On Mar 19, 2008, at 8:42 AM, Glenn Ford wrote:

> My primary concern when writing my specs that are to cover complicated
> features is that I do NOT want false confidence.  If I write a spec,
> and it passes, I want that to mean it works in my app.  When the spec
> goes green, my next step is to go hit Refresh in my browser.  If it
> doesn't work in my browser, then in my opinion, my spec is crap.  It's
> telling me things work when they don't.

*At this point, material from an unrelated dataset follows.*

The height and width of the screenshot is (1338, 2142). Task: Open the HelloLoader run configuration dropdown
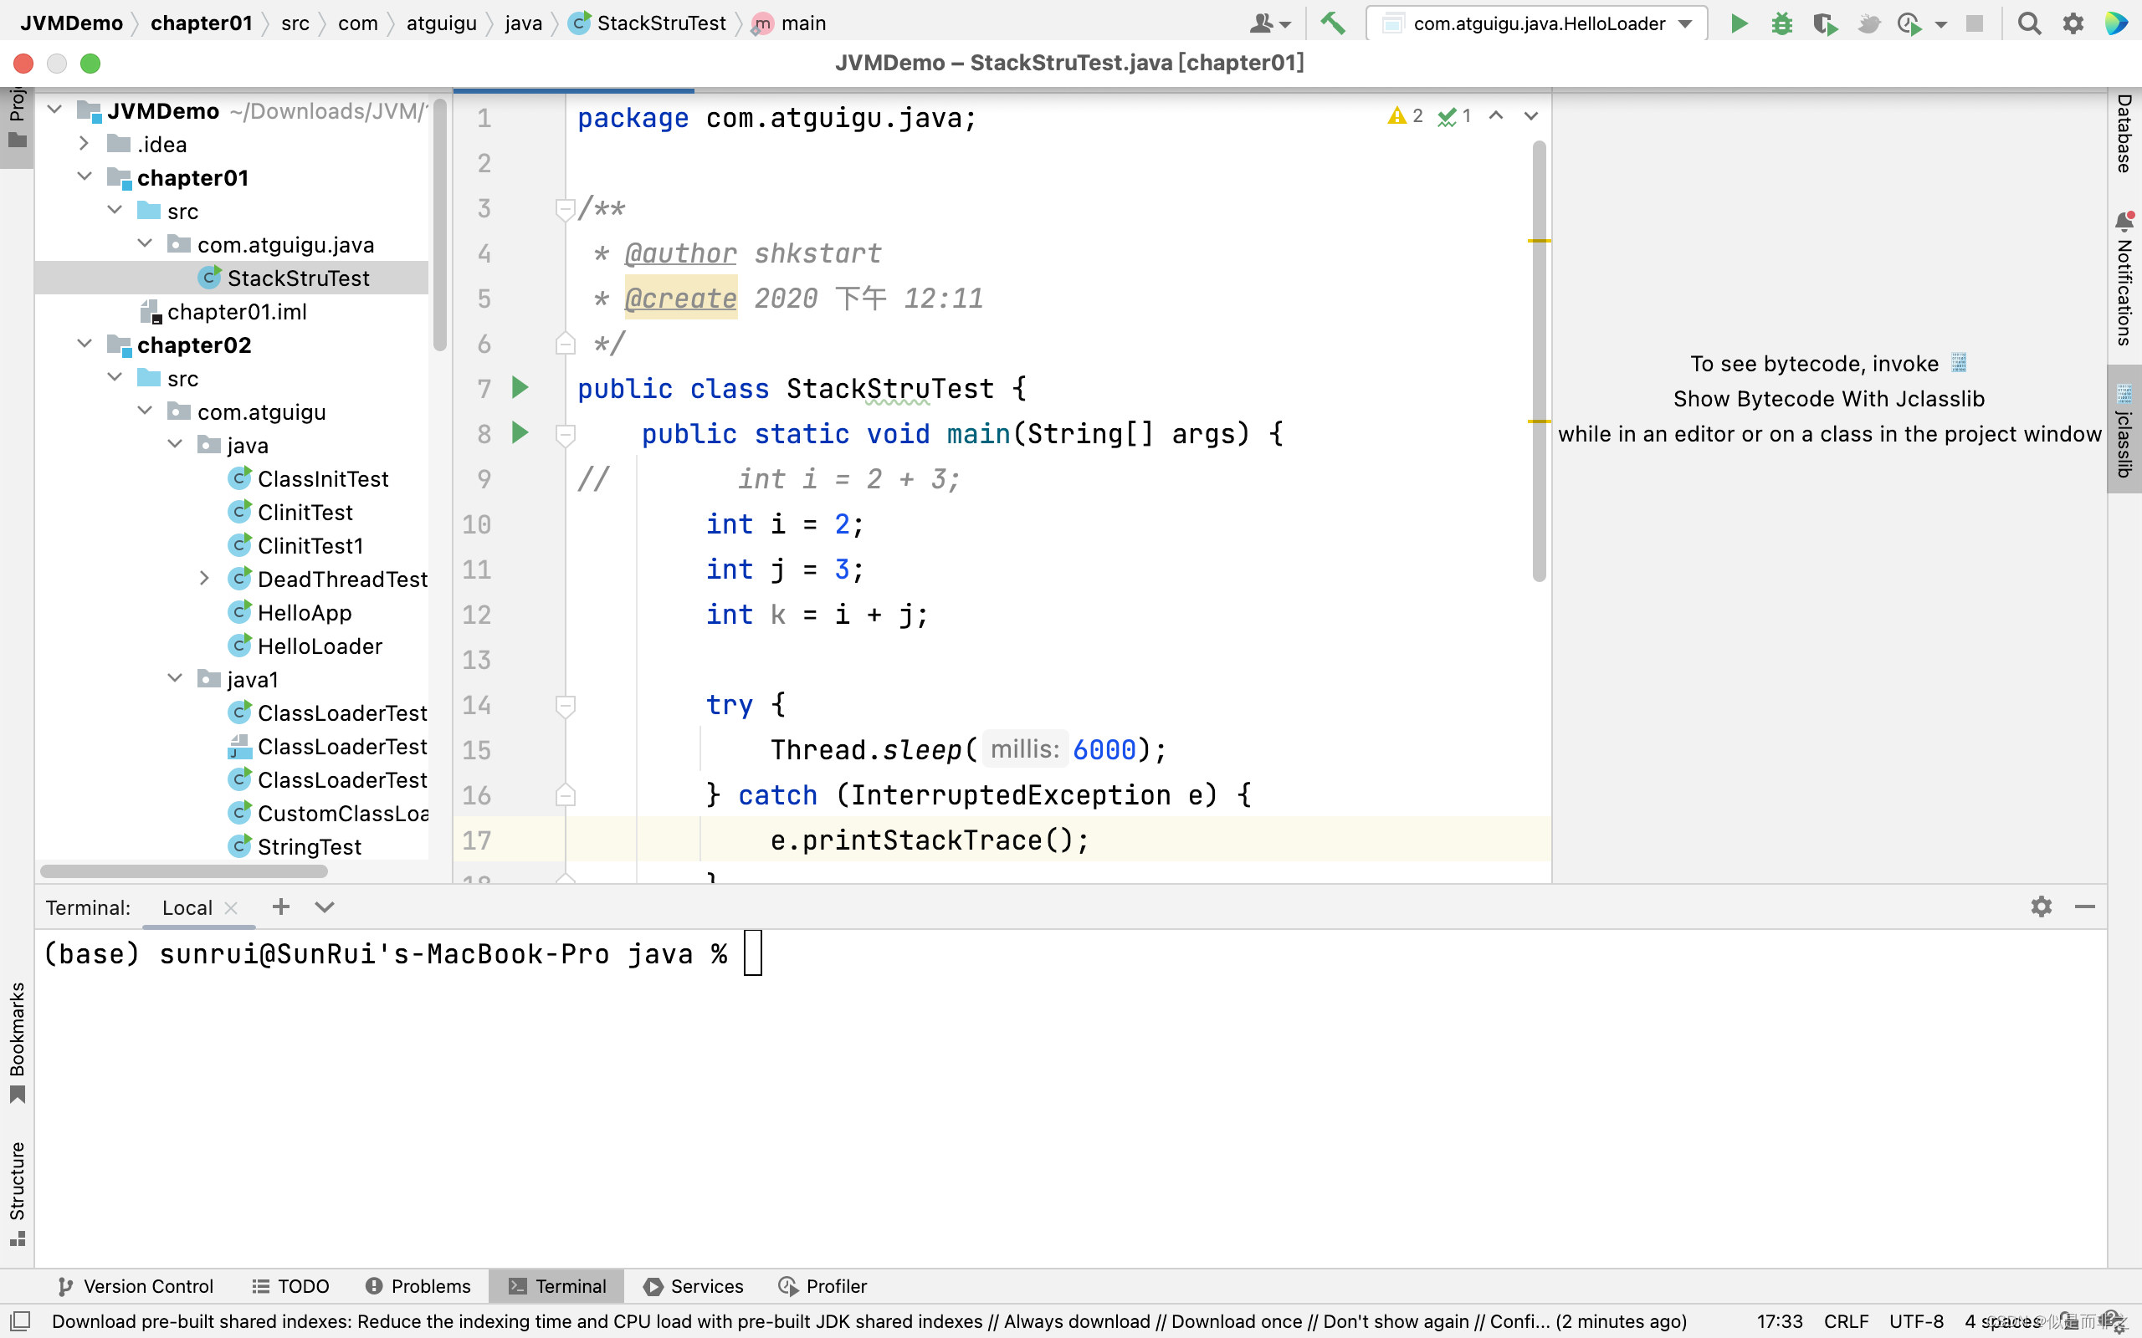click(1537, 24)
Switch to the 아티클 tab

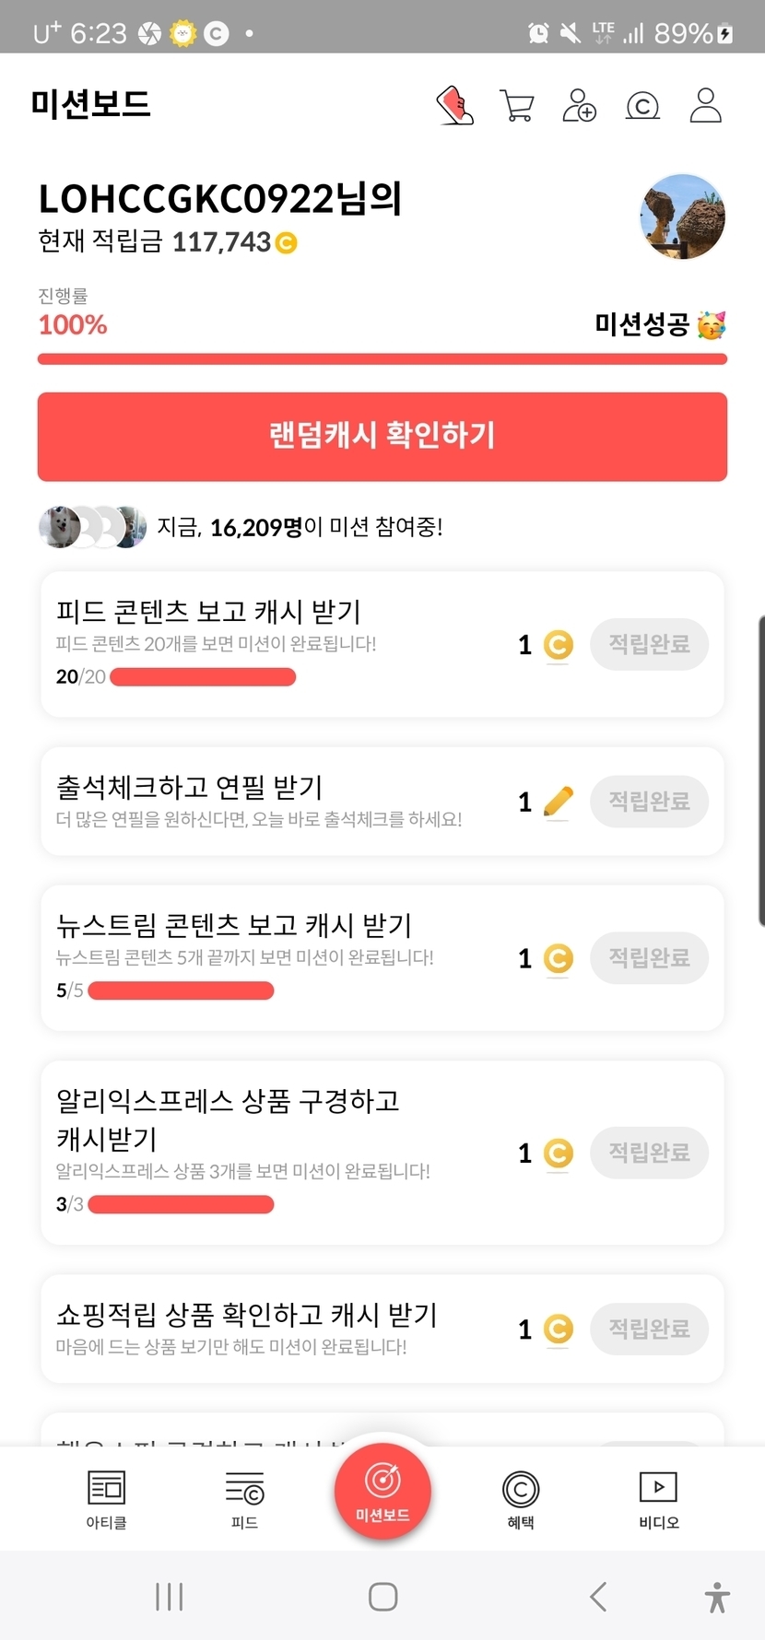pos(106,1499)
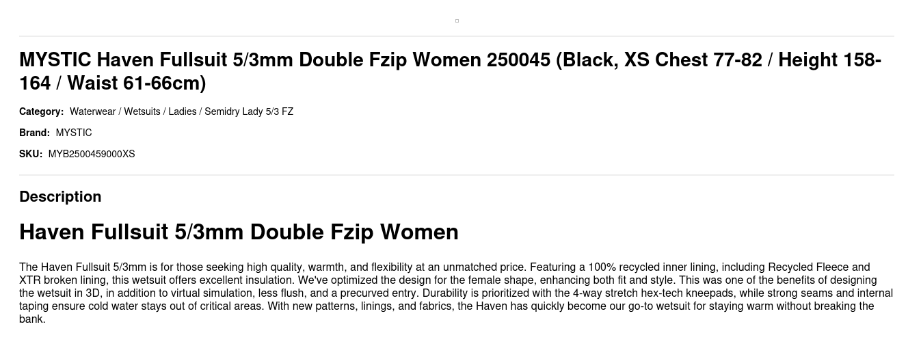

This paragraph caught my eye, especially in my specific issue of mocks/ 
stubs versus fixtures in our own tests.

In my view tests I use mock_model with a hash of valid attributes.   
This allows a mock with automatic stubs for these valid attributes:

valid_user_attributes = {
        'name' => 'user name',
        'userid' => 'userid'
}

before (:each) do
        @mock_user = mock_model(User, valid_user_attributes)
        [...]
end

A sample test to verify that one of these attributes is properly  
displayed looks like:

it "should display the user name in the contact box" do
        do_render
        response.should have_tag('div#contact', /[EMAIL PROTECTED]/)
end

The dev that wants all fixtures does this by loading a fixture record:

before (:each) do
        user = User.find( users(:david).id )
        [...]
end

His tests written to check that particular attributes were properly  
displayed in the view look like:

   it "should display the user name in Contact Pod" do
     do_render
     response.should have_tag('div#contact', /^#{users(:david).name}/)
   end

This developer added some new code to the view in question, displaying  
a new table value and complained when my mock/stub version of the test  
failed because there was no stub to display that new attribute.   
However, though his test passed, he had failed to add the "name"  
attribute to his fixtures.  This meant that users(:david).name was  
returning an empty string ('') and his test was just checking that an  
empty string was in the view output, which would pass EVERY time!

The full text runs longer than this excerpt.